Tang Lie melihat Liu Qing Qing mulai tertarik, merasa kali ini ia benar.

“Coba pikir, siapa yang mau habiskan banyak poin hanya untuk main-main membalik buku di sini? Lagi pula, kau merasa dia asing?”

“Benar juga, aku tak mengenalnya. Mungkin murid baru.”

“Betul. Kakak Qing Qing, berapa poin masuk lantai dua perpustakaan?”

“Masuk perpustakaan lima ratus poin, lantai dua seribu poin.”

“Ya, bahkan keluar pun harus bayar seribu lima ratus poin.

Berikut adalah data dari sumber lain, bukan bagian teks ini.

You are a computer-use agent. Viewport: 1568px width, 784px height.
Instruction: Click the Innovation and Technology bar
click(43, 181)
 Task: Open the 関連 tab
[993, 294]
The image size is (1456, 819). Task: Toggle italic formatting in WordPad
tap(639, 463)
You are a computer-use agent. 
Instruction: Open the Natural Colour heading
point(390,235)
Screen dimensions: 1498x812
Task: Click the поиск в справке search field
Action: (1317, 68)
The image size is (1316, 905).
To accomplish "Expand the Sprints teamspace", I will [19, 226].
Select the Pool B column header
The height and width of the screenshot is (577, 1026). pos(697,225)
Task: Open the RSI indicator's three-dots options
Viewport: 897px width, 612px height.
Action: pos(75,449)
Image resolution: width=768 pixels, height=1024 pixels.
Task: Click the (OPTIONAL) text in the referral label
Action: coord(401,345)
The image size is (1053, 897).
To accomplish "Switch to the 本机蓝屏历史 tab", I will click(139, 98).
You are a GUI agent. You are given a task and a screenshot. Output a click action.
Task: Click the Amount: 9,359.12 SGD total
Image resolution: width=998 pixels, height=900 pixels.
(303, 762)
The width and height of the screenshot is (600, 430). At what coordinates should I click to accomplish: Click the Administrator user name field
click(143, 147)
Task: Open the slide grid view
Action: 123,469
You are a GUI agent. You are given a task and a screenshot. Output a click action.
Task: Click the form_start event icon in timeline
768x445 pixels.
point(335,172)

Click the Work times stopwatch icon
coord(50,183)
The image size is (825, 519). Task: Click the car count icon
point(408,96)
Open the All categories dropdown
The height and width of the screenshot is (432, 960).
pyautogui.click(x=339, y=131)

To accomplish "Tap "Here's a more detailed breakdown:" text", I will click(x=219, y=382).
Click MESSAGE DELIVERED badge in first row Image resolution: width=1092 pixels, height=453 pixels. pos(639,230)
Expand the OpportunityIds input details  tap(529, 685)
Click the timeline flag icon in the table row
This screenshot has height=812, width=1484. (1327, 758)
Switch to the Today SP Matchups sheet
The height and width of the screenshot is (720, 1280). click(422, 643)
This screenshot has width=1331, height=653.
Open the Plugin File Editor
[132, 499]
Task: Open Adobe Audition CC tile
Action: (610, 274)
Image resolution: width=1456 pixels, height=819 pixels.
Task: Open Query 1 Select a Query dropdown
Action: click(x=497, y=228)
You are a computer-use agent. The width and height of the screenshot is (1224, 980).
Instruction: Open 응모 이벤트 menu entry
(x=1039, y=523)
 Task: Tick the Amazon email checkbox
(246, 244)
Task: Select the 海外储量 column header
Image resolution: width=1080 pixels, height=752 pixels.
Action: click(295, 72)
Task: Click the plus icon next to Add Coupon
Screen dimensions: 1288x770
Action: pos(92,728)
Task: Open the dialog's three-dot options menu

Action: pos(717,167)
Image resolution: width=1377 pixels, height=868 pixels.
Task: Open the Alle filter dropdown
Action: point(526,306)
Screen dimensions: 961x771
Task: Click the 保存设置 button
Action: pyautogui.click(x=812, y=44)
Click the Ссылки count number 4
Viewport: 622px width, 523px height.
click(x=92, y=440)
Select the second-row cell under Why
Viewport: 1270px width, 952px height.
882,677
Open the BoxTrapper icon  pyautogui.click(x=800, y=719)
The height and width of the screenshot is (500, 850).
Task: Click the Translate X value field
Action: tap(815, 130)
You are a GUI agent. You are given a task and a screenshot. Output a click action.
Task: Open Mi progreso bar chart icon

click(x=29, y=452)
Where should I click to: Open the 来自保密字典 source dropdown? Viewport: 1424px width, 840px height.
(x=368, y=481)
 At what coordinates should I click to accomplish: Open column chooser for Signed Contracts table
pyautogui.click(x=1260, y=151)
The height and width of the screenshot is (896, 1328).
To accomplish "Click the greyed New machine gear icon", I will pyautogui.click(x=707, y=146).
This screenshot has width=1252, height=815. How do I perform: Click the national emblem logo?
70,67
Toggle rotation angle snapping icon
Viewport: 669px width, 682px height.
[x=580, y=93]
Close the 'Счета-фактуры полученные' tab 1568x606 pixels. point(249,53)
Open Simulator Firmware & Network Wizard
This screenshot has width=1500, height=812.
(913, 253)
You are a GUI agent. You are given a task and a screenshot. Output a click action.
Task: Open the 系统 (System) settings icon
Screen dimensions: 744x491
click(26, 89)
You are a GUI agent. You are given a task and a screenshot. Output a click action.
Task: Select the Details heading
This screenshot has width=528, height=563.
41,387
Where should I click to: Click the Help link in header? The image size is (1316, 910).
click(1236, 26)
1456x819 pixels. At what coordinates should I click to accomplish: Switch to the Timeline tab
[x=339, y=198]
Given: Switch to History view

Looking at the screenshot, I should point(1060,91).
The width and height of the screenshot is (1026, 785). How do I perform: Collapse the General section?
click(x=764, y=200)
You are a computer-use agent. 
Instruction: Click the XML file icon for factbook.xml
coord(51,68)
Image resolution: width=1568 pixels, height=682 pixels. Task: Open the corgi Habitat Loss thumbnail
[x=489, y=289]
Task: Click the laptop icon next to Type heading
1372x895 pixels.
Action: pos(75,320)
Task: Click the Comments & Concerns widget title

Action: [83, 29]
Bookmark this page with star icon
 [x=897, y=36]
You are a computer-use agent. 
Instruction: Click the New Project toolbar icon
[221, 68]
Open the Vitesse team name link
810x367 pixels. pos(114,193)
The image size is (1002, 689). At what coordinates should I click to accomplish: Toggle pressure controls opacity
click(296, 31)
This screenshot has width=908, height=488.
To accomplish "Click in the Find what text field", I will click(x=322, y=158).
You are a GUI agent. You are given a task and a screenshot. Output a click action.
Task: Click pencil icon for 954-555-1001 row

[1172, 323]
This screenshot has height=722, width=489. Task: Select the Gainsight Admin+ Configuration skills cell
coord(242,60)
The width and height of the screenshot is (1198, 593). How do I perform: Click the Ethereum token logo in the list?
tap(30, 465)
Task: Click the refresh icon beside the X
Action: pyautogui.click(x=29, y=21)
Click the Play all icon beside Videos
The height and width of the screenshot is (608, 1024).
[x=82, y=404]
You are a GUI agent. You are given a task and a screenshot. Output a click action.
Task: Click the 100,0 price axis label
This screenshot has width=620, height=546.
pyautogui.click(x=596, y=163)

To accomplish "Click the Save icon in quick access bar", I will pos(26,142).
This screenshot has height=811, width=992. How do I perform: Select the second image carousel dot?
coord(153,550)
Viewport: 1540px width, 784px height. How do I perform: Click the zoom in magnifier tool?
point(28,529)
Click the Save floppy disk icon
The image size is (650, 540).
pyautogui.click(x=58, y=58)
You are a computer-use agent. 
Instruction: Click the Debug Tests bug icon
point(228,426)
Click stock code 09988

Dia, murid baru tahap Qi, bisa dapat poin sebanyak itu?” Tang Lie menaikkan suara.

“Diam, diam, di perpustakaan tak boleh ribut,” kakek Chang yang sedang menyapu mengingatkan dengan tidak puas.

Tang Lie menunduk, bicara pelan, “Kalian lihat, tingkat latihannya sudah Qi tingkat sembilan! Entah dia jenius keluarga besar atau keberuntungan luar biasa dibantu sistem.”

Liu Qing Qing dan Tang Yan Rou baru sadar, anak yang tampak bodoh itu ternyata sudah Qi tingkat sembilan.

“Dia pasti sedang mempersiapkan diri untuk seleksi sekte, aku yakin murid seperti dia, punya sistem, pasti akan jadi juara di kompetisi murid baru.” Tang Lie menganalisa dengan serius.

“Aduh, kau ini rambut merah bodoh, tiap hari cuma baca buku tak berguna, suka berkhayal. Riwayat Leluhur Ye itu cuma cerita pinggir jalan, masa dipercaya?” Liu Qing Qing kesal melihat Tang Lie makin sombong.

“Kakak Qing Qing, justru cerita pinggir jalan itu sering jadi kenyataan. Leluhur Ye itu idolaku, aku berharap bisa dapat roh senjata juga!”

“Cih, roh senjata itu barang langka, tak mungkin kau si penguntit bisa menemukannya.” Liu Qing Qing memutar mata.

“Kabarnya, setelah seleksi sekte, tiga teratas bisa ikut pertandingan tiga sekte, menang bisa masuk ke dunia rahasia!”

“Kakak Qing Qing, menurutmu, dunia rahasia itu penuh harta, kan? Rumput dewa, senjata tingkat tinggi, bahkan rumput suci dan senjata suci.”

Tang Lie mengacungkan lidah, “Bisa jadi, ada kakek misterius dan roh sistem juga!”

Ia memandang Liu Qing Qing dengan puas, melihat wajahnya yang marah, hatinya senang.

Tiba-tiba, ia melihat mulut Liu Qing Qing terbuka lebar, tampak terkejut.

Ia mengikuti pandangan itu, dan melihat pemandangan yang mematahkan hatinya.

Dewinya, objek pengintaiannya, ah tidak, adik Yan Rou, ternyata mendekati anak bodoh itu.

“Halo, namaku Tang Yan Rou.” Ia berkata dengan sangat sopan.